On June 9, 2010, Dr. Jon Krosnick, a professor of communication and political psychology at Stanford University, released findings from a National Science Foundation funded survey of Americans on their beliefs and policy preferences surrounding climate change. The release of the findings was coupled with his New York Times op-ed. The op-ed is worth reading if for no other reason than Dr. Krosnick’s insights into how the press treats poll results and for a primer on how media-driven poll questions too often miss the mark of what is really important (www.nytimes.com/2010/06/09/opinion/09krosnick.html?page
wanted=1&_r=2&ref=opinion
).

Dr. Krosnick’s survey is of a high-quality and representative sample and his survey is more carefully crafted than most media sponsored polls. The survey shows significant majorities of Americans believe that the earth is gradually warming (74 percent), that human activities contribute to that warming (75 percent), and that large majorities favor government action to address the problem (76 percent). (The reason that a larger percentage believe human activities contribute to warming and favor government action than believe the earth is gradually warming is because those who indicated they did not believe the earth is gradually warming were asked to assume that it was for the other questions. “Assuming the earth is gradually warming …”)

Based on these findings, Dr. Krosnick concludes, “Even as we are told that Americans are about equally divided into red and blue, a huge majority shares a common vision of climate change. This creates a unique opportunity for elected representatives to satisfy a lot of voters.” Dr. Krosnick apparently thinks or hopes that the majority of politicians are waffling, poll-driven, self-interested political opportunists.

I am convinced by the evidence that the earth is warming. I also am convinced by the evidence that industrial processes, especially the generation of power by burning hydro-carbons, wood, and other carbon-rich sources, is contributing to that warming. And while I, too, think that the government must lead in responding to this problem, I am in the minority in what the general outline of those policies should be.

The Stanford survey showed a clear preference for supply-side (read passive, volunteer) policies in contrast to demand-side (read active, required) policies. Super majorities reject taxes on gasoline (71 percent) and electricity (78 percent) that would raise prices on consumers which in turn would affect their behavior. Eighty-four percent favor tax breaks for companies that produce electricity from renewable sources. Fifty percent or better support tax breaks for producers of cars that get better gas mileage, companies that produce electricity from alternative, renewable sources; and for homes and offices that use less energy. Twenty percent are true libertarians who favor no government action in these areas whatsoever.
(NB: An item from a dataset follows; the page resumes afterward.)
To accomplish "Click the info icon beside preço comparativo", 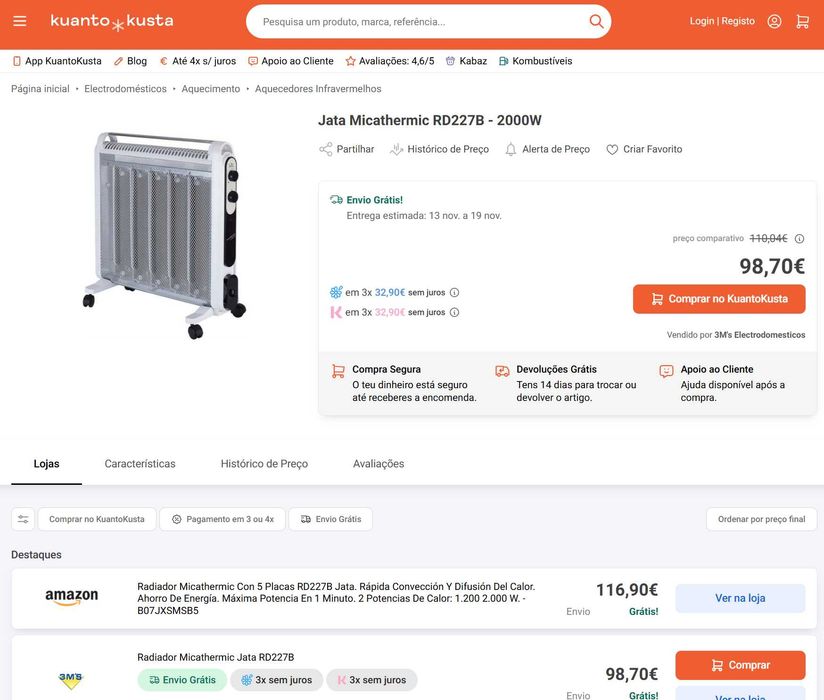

Americans believe in convenience, technology (not so much science), and the market. A technology that is cheap, energy efficient, but most important, doesn’t cause “me” to change (or at least not in ways that appear to be inconvenient) is what people will adopt with or without any government action. Producer-side policies, however, don’t yield the results that the demand-side policies do. The market has produced a voracious appetite for energy. When consumers demand 40 MPG cars the producers will produce them. But, either gas has to return to over $4 a gallon or the government has to make 40 MPG the law or tax gas to achieve $4. I think our politicians know that, but those policies, despite their success, would be politically costly.

The elected officials who don’t jump to satisfy the tantalizing super majority of voters who support what seems like a straight-forward policy aren’t necessarily in the hip pocket of the big energy companies, nor are they necessarily poll-driven opportunists. If they followed these poll results, they could give voters what they want and big tax breaks to big business. Woo-hoo, everyone is happy. So, why don’t they do it? Maybe because those policies won’t work.

Maybe our elected officials have a more complex understanding of policy and its interplay with Americans’ behavior than what this or any high-quality survey suggests. Understanding people’s beliefs and values are probably more important than relying on poll results. Indeed, poll results have to be interpreted in light of a deeper understanding of the society in which the respondents live.

Sunday, July 4, 2010

New wetlands offers nature more exposure, protection

Previously published in the Terre Haute Tribune-Star, Indendence Day, 2010

Is Gov. Daniels Indiana’s Teddy Roosevelt?

Last month, Daniels announced a plan to purchase 43,000 acres of bottomland and wetlands forming a continuous corridor beginning about where Route 234 crosses Sugar Creek (Deer’s Mill) to the Wabash River (about five miles north of Montezuma) south to Fairbanks Landing in Sullivan County. This project would form the largest contiguous riparian habitat in Indiana and perhaps in the Eastern U.S.

I’ve paddled nearly all this corridor with the exception of the last three miles of Sugar Creek (below the West Union covered bridge) and the seven miles from Darwin’s Ferry, Ill., to Fairbanks Landing. Those who currently use this proposed corridor for recreational purposes surely are happy with the governor’s decision. And those who don’t, I hope they come to recognize how important it is to set areas like this aside to preserve their natural character.

The fragility of this corridor can easily be seen by tracing the path of the waterways using Google Earth. What looks like a vast wilderness from the water is more often just a very narrow band of trees growing on the bank of the waterway. Agricultural fields, abandoned mining operations, industry, and some settlements lie just beyond the narrow line of trees.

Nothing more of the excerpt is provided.